Records for the exercise:
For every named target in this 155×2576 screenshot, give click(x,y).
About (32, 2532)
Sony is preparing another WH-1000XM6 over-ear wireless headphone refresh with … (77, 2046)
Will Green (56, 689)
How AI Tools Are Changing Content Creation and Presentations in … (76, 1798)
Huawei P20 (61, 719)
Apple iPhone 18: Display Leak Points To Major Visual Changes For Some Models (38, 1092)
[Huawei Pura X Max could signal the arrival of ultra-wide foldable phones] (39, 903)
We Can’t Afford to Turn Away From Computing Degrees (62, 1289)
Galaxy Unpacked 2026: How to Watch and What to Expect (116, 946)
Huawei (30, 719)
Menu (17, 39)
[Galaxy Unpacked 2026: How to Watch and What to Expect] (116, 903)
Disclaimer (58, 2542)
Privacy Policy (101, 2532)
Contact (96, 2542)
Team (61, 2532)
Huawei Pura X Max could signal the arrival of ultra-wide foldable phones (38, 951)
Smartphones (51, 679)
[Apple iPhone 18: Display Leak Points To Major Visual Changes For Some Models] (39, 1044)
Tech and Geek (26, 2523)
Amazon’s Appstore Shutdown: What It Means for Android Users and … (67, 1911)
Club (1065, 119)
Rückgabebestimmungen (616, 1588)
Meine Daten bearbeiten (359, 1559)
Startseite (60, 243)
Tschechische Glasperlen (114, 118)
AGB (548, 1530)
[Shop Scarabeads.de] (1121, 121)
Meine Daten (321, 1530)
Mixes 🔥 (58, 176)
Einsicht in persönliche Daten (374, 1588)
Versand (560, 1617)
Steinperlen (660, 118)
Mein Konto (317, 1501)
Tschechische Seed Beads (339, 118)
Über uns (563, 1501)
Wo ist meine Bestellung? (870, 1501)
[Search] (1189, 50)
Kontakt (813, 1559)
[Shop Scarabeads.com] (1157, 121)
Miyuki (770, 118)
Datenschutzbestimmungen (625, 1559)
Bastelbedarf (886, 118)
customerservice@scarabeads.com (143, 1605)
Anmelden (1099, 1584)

The task: Repeat all of the records above exactly as they appear.

Result:
For every named target in this 155×2576 screenshot, give click(x,y).
About (32, 2532)
Sony is preparing another WH-1000XM6 over-ear wireless headphone refresh with … (77, 2046)
Will Green (56, 689)
How AI Tools Are Changing Content Creation and Presentations in … (76, 1798)
Huawei P20 (61, 719)
Apple iPhone 18: Display Leak Points To Major Visual Changes For Some Models (38, 1092)
[Huawei Pura X Max could signal the arrival of ultra-wide foldable phones] (39, 903)
We Can’t Afford to Turn Away From Computing Degrees (62, 1289)
Galaxy Unpacked 2026: How to Watch and What to Expect (116, 946)
Huawei (30, 719)
Menu (17, 39)
[Galaxy Unpacked 2026: How to Watch and What to Expect] (116, 903)
Disclaimer (58, 2542)
Privacy Policy (101, 2532)
Contact (96, 2542)
Team (61, 2532)
Huawei Pura X Max could signal the arrival of ultra-wide foldable phones (38, 951)
Smartphones (51, 679)
[Apple iPhone 18: Display Leak Points To Major Visual Changes For Some Models] (39, 1044)
Tech and Geek (26, 2523)
Amazon’s Appstore Shutdown: What It Means for Android Users and … (67, 1911)
Club (1065, 119)
Rückgabebestimmungen (616, 1588)
Meine Daten bearbeiten (359, 1559)
Startseite (60, 243)
Tschechische Glasperlen (114, 118)
AGB (548, 1530)
[Shop Scarabeads.de] (1121, 121)
Meine Daten (321, 1530)
Mixes 🔥 (58, 176)
Einsicht in persönliche Daten (374, 1588)
Versand (560, 1617)
Steinperlen (660, 118)
Mein Konto (317, 1501)
Tschechische Seed Beads (339, 118)
Über uns (563, 1501)
Wo ist meine Bestellung? (870, 1501)
[Search] (1189, 50)
Kontakt (813, 1559)
[Shop Scarabeads.com] (1157, 121)
Miyuki (770, 118)
Datenschutzbestimmungen (625, 1559)
Bastelbedarf (886, 118)
customerservice@scarabeads.com (143, 1605)
Anmelden (1099, 1584)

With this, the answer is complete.